Après plus de trente ans d'exil, Laferrière fait le récit de son retour aux sources en Haïti. Parti en coup de vent à l'été 1976 pour sauver sa peau de la dictature féroce de Duvalier, il atterrit à Montréal et y fait son nid d'écrivain en relatant ses souvenirs et des récits d'Haïti dans de nombreux romans. « Le dictateur m'avait jeté à la porte de mon pays. Pour y retourner, je suis passé par la fenètre du roman. », écrit-il. Mais voilà qu'un appel lui annonce la mort du père – le temps se met à ralentir – et exige un retour au pays natal. Tout tourbillonne, tout prend une autre densité, le quotidien et ses détails le composant deviennent une bouée de sauvetage pour amortir le choc et tenter de comprendre l'indicible. Ce père n'a presque pas été connu, mais il reste le père. Le chemin pour aller à sa rencontre sera le chemin vers Haïti. Une fois la valise prête, Laferrière plonge au pays comme on revient dans ses souvenirs. Avec effroi et ravissement.

 couv-1683

Arrivé au Nord, il m'a fallu me défaire

de toute la lourde réalité du Sud

qui me sortait par les pores.

J'ai mis trente-trois ans à m'adapter

à ce pays d'hiver où tout est si différent

de ce que j'avais connu auparavant.

 

De retour dans le Sud après toutes ces années

je me retrouve dans la situation de quelqu'un

qui doit réapprendre ce qu'il sait déjà

mais dont il a dû se défaire en chemin.

 

Il scrute les visages et tente de reconstituer la trame interrompue de sa vie de jeune homme que trois décennies d'exil ont façonné en étranger en regard des Haïtiens. Il scrute le visage de sa mère, de sa sœur, de son neveu, de ses amis. Il n'est plus tout à fait comme les autres, il a ce regard, cet esprit, ce corps maintenant pétris de deux cultures. On est surtout Haïtien à l'extérieur du pays, dit-il, à l'intérieur, on est de tel quartier, de tel village, de telle famille et on espère surtout quitter le pays.

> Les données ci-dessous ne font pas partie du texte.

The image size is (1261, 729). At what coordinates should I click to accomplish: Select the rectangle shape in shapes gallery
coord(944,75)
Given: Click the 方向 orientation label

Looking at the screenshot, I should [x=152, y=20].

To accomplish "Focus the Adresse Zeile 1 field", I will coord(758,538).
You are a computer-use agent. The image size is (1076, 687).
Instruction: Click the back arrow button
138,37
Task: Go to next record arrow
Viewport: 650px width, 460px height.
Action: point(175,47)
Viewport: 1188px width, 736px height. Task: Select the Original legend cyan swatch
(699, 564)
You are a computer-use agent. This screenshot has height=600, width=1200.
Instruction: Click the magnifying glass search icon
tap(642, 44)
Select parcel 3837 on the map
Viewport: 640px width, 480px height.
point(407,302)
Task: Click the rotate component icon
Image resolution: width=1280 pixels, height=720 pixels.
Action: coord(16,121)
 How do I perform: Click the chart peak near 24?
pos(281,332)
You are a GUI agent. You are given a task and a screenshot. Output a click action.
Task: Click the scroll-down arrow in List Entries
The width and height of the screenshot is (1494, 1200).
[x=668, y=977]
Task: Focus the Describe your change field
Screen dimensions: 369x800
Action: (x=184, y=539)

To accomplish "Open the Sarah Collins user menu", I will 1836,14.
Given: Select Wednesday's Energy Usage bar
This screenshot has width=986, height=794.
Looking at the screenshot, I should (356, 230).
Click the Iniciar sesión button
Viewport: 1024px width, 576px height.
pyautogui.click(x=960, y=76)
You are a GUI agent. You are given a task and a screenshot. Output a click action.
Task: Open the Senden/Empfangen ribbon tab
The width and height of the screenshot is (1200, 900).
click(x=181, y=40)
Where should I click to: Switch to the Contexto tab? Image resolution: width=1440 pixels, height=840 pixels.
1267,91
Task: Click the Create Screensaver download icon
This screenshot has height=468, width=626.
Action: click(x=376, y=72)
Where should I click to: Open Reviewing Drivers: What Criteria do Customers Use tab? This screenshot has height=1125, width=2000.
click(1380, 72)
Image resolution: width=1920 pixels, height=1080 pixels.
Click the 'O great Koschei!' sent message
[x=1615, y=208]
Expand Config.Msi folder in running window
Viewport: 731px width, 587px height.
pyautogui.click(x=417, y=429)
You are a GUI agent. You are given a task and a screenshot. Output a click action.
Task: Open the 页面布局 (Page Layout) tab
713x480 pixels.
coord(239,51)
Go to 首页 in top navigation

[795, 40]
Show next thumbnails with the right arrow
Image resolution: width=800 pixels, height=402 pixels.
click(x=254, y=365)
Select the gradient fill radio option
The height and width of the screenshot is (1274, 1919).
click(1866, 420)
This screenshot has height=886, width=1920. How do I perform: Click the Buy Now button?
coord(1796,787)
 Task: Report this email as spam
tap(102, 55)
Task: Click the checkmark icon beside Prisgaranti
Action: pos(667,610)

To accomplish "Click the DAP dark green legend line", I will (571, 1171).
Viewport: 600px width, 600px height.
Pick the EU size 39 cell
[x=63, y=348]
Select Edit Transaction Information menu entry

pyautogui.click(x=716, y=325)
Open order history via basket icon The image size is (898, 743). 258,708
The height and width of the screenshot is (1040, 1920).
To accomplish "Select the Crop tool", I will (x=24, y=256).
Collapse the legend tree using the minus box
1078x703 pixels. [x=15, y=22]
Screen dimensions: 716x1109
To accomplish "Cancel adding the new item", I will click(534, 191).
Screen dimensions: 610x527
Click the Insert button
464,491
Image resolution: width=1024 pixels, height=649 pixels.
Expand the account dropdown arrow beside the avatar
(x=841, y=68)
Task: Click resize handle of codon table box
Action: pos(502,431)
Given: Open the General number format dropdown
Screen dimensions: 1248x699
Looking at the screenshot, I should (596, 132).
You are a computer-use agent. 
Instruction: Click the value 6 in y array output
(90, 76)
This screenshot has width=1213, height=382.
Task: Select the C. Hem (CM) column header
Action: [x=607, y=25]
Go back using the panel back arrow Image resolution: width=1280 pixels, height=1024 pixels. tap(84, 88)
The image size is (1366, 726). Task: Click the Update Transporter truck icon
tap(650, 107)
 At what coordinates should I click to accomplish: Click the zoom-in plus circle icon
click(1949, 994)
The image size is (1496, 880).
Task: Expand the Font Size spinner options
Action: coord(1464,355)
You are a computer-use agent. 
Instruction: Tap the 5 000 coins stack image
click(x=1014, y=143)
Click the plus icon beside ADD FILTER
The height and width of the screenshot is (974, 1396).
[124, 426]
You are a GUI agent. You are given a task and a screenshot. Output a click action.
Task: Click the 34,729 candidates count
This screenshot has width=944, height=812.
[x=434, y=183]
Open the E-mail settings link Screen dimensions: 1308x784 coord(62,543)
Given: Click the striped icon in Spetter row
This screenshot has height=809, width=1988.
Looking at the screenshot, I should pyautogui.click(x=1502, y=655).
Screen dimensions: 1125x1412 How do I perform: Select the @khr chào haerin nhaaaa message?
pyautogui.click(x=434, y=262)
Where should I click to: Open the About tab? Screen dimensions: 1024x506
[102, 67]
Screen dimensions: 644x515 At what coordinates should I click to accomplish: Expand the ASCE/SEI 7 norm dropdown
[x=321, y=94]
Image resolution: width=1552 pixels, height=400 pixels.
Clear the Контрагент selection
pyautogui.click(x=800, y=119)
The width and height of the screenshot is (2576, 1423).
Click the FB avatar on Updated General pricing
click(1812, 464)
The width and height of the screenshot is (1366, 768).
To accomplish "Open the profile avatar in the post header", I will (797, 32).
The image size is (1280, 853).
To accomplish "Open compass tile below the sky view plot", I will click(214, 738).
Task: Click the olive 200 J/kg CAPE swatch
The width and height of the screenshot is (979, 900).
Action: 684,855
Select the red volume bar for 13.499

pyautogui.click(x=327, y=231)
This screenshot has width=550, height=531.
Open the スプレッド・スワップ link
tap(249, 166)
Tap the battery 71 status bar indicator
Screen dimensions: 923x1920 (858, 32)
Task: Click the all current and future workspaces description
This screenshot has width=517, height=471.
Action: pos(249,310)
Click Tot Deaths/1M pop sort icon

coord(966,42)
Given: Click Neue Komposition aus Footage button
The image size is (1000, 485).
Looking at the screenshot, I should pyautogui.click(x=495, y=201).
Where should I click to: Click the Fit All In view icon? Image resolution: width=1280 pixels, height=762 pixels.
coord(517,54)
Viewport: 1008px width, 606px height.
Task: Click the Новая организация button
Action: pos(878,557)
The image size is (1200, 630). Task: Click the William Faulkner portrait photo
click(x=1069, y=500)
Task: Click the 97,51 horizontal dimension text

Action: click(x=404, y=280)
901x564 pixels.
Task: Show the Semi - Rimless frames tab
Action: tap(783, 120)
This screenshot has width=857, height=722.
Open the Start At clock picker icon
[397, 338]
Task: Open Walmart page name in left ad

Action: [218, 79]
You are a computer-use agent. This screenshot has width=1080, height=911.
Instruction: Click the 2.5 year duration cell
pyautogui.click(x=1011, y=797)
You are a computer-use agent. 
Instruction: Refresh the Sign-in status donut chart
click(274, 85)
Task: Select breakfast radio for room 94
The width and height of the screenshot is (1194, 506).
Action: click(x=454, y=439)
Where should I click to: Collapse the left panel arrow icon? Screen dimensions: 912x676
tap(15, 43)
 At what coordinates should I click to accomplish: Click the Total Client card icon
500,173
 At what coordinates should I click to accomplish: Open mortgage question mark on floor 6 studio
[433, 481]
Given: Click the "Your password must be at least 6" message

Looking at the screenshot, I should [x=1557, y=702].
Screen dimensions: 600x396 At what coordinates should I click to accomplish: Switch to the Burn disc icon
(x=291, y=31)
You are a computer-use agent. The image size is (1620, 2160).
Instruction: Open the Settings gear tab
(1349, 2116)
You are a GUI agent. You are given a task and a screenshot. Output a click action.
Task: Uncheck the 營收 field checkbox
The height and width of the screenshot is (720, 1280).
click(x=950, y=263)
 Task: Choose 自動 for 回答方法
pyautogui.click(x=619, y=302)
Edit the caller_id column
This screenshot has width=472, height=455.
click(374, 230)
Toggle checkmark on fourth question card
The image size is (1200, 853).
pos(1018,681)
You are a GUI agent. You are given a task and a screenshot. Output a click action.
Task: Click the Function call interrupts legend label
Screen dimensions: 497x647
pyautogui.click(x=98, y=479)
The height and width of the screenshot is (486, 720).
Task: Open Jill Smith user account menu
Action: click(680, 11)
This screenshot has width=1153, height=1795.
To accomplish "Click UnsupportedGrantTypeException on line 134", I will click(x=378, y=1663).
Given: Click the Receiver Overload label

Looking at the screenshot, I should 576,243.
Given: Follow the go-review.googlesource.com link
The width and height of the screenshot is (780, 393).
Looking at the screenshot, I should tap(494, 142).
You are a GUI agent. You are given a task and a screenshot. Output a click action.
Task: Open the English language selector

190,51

Écrit sous forme narrative, entrecoupé de poèmes, ce roman, plusieurs fois lauréats de prix littéraire dont le Médicis, met en scène des moments touchants et réflexifs qui accompagnent notre quotidien de lecteur et lectrice. Une lecture incontournable!

Dans « vivre » il faut entendre :

le simple fait de se nourrir.

 

Merci à tous ceux et celles qui ont proposé ce roman coup de cœur!